• **Problem 1**:
In the blog post on grief, which topics do the co-authors say they write about on the Mary & Me blog? List each one.
• **Problem 2**:
Write the next few sentences of the blog post on grief, picking up after its last sentence.

(Extract provided begins)

I’ve settled into my new job nicely, discovering how much I enjoy hearing other people’s stories. I love being paid to do something that has been a part of my life for over 25 years; writing. I’ve returned to my writing roots as a reporter. In 1992, as a mother of four, I began covering stories for the Independence Journal newspaper, until my fifth child, Matthew, was approximately six months old in 1994. I’ve now come full-circle.
What has surprised me about this job is how often the topic of grief has popped up in totally unrelated interviews. When a distinguished older gentleman was being interviewed about an award he’d won, he waved off the honor, saying people were tired of hearing about other’s accomplishments. When I suggested we talk about his family instead, tears came to his eyes. “How long, and who?” I asked gently, only to discover he’d lost his wife six years before. It was clear he hadn’t expected or wanted the tears, as he brushed them away impatiently. Only when I touched his arm and said “I lost my husband in 2012,” did he relax and let the tears flow freely.
“Then you know,” he whispered with a slight smile.
Yes, I do, and I believe I am a better reporter for it.
It is grief that prompts me to resurrect this blog.
As part of the promotion of Mary & Me: A Lasting Link Through Ink, I established another blog, Mary & Me, My co-author and I have strived to make that blog an interesting one to those who would also enjoy our book; blogging about friendship, letter-writing, the co-authoring experience, and book reviews on similar books or those that might include the same topics. I recently looked into the statistics of our shared blog, and in doing so, stumbled upon this blog’s statistics. I was surprised to see I was getting just as many viewers on this inactive blog as I was on our new one. What one topic was uppermost in bringing viewers to marypotterkenyon.wordpress.com? GRIEF.
So there you are. Since I am still speaking and writing about grief, it only makes sense to continue blogging about it, and the topic of grief, while discussed in one chapter of our Mary & Me book, most definitely is not what draws readers to our book or our blog.

(Extract provided ends)
(Exercise data begins)

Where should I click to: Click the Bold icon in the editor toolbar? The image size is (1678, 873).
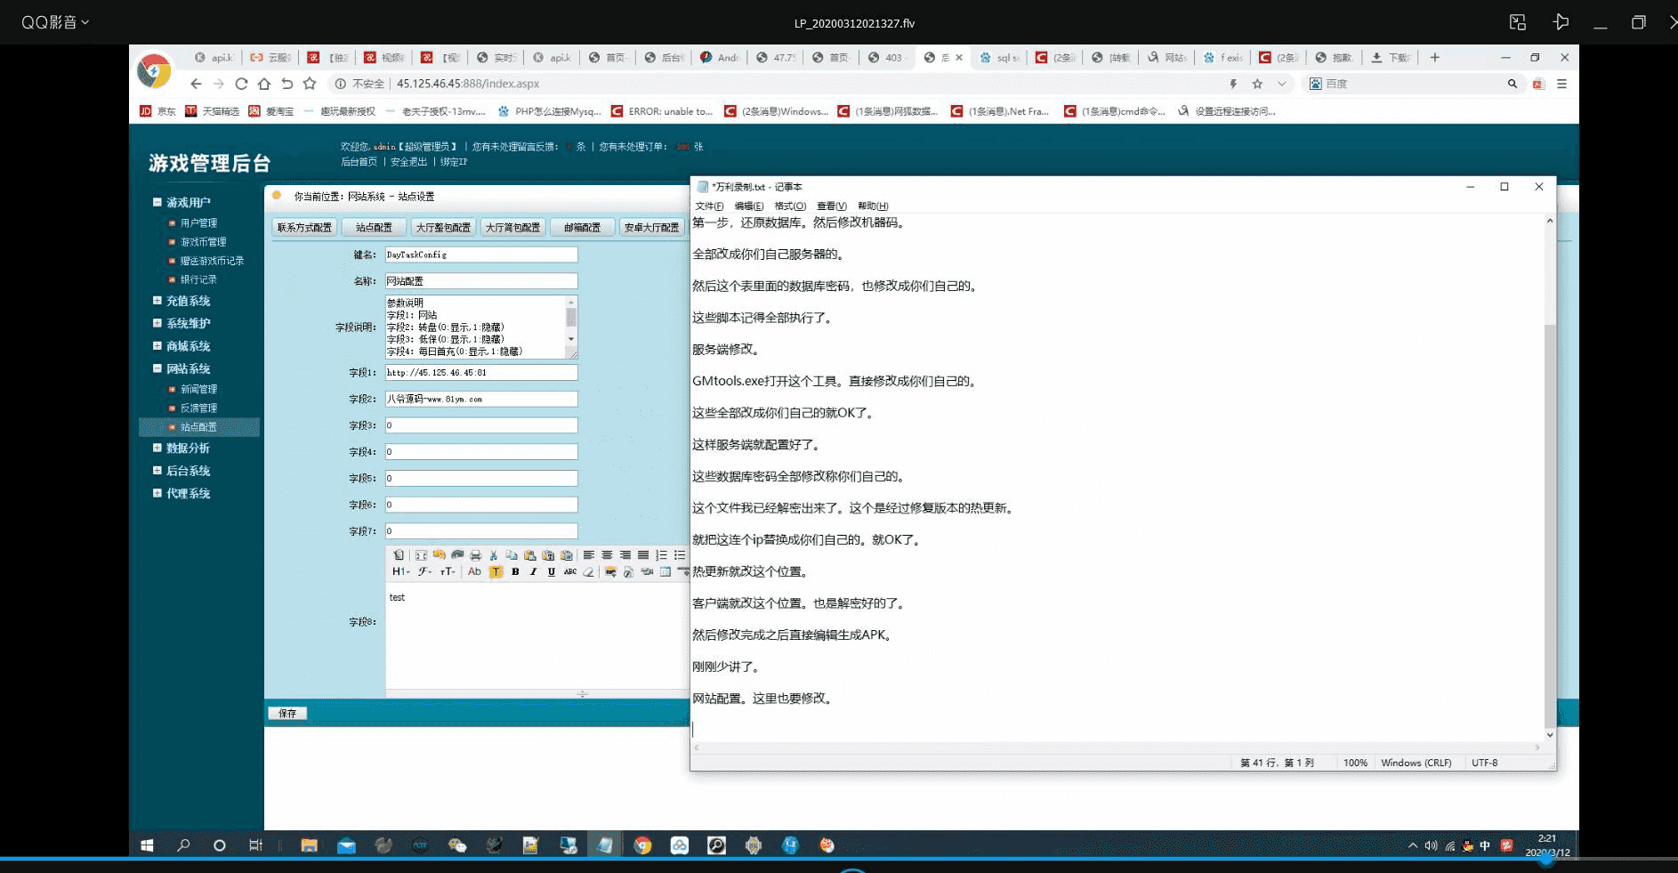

(Exercise data ends)

• **Answer space 1**:
- friendship
- letter-writing
- the co-authoring experience
- book reviews on similar books or those that might include the same topics

• **Answer space 2**:
I am a part of the Grief Diaries project, led by a wonderful woman I’d met at an Indiana Grief & Hope Convention, Lynda Cheldelin Fell. Fell is president of the National Grief & Hope Coalition, creator and principle author of the Grief Diaries anthology series, a radio/film producer, and an international bestselling author who found herself beginning the long journey through profound grief when her 15 year-old daughter died in a car accident in 2009.
My writing appears in Grief Diaries: Loss of a Spouse and Grief Diaries: Loss of a Parent, as well as the upcoming Newly Bereaved resource.
And yes, five years after the death of my mother, nearly four after the death of my husband, and less than three since the death of my grandson, I do continue to grieve. I don’t know, never want to know, the particularly painful loss it must be to lose a child.
One doesn’t “get over” their grief, as is evidenced by the man I interviewed six years after the loss of his wife.
While I don’t expect this blog to be solely dedicated to grieving, it is evidently the topic that brought many people to an inactive blog, and I expect grief will be a frequent guest here. I will be interviewing grief bloggers and reviewing grief books, but I also intend to continue to pen pieces about faith and the craft of writing, as well.